*Task requirements*
Rewrite the items from the line containing "Sort tests by duration" through the end of the items, switching "duration" to "name" and keeping everything else the same.

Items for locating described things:
┌──

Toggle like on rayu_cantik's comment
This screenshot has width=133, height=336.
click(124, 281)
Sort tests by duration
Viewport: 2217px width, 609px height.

└──

*Written solution*
Sort tests by name
Viewport: 2217px width, 609px height.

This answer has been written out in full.